We went out that night to one of the fancier restaurants because the pizza place was over run by youngsters on a field trip, and clearly not enjoying themselves nearly as much as Scott and I were to be in such a wondrous place featured in the photographs that got Ansel Adams famous. We slept in the car that night. The following day, day five without showering, we went hiking up to the top of Vernal and Nevada Falls. I got my hiking legs back and I was hauling butt up the steep incline. It was so beautiful the whole way. We got the top of Vernal Falls first and rested, ate, watched the crazy squirrels, and took epic photos.

Vernal Falls


On the way to the top Nevada Falls we met a man, Steve, who had gotten a bit lost on the trail.

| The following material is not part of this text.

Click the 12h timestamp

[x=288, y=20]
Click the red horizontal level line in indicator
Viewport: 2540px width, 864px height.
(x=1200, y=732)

Scott adopted him as his hiking conversation buddy and we hiked onward, on the right trail. We had to hike through slippery snow again and it felt like an obstacle course, my FAVORITE kind of hiking. The long long hike up was worth it when we got to the top of Nevada Falls. Hands down the highest waterfall I've ever looked over. We stayed up there taking “artsy” pictures and taking in the scene, throwing snowballs over and seeing how long it took to hit anything. It was wonderful.
Nevada Falls

When we hiked down Steve offered for us to use his room at the hotel he rented to shower and clean up and a place to sleep that night. We were pretty surprised this stranger was willing to share his paid for private room with two stinky strangers, but we couldn't pass up a shower. We cleaned up, went to the local bar/restaurant and ate food and s'mores over their indoor fire and passed out in a warm bed.

The next day we marveled at a frosty Yosemite Falls and hiked to Mirror Lake with Steve and took a thousand pictures of different ways to get our reflections on this glass like body of water. Steve went home and Scott and I hiked some simpler trails before decided to head to the place of big trees, the wondrous giant Sequoias (the only English word harboring all vowels). There is nothing more impressive than standing next to trees that were around when Jesus walked the earth and were so wide it would take ten of me standing side by side to cover the base. Meet The Grizzly Giant: 209 ft tall, 96 ft in circumference, 28 ft wide and 1800 years old and me happily standing next to it jumping.


I felt like I got a great opportunity to really grow into my backpacking self during the month of March. After the Yosemite/Crater Lake trip I had visited six National Parks: Olympic in Washington, Redwood, Joshua Tree, and Yosemite in California, The Everglades in Florida, and Crater Lake in Oregon. The rest of the time in Portland I spent with friends, biking, hiking the local parks, exploring the beach, and enjoying the sunlight and warmth. I was very sad to head north again, knowing how great Oregon is in the summer time, but one must work, and where better to work than Alaska?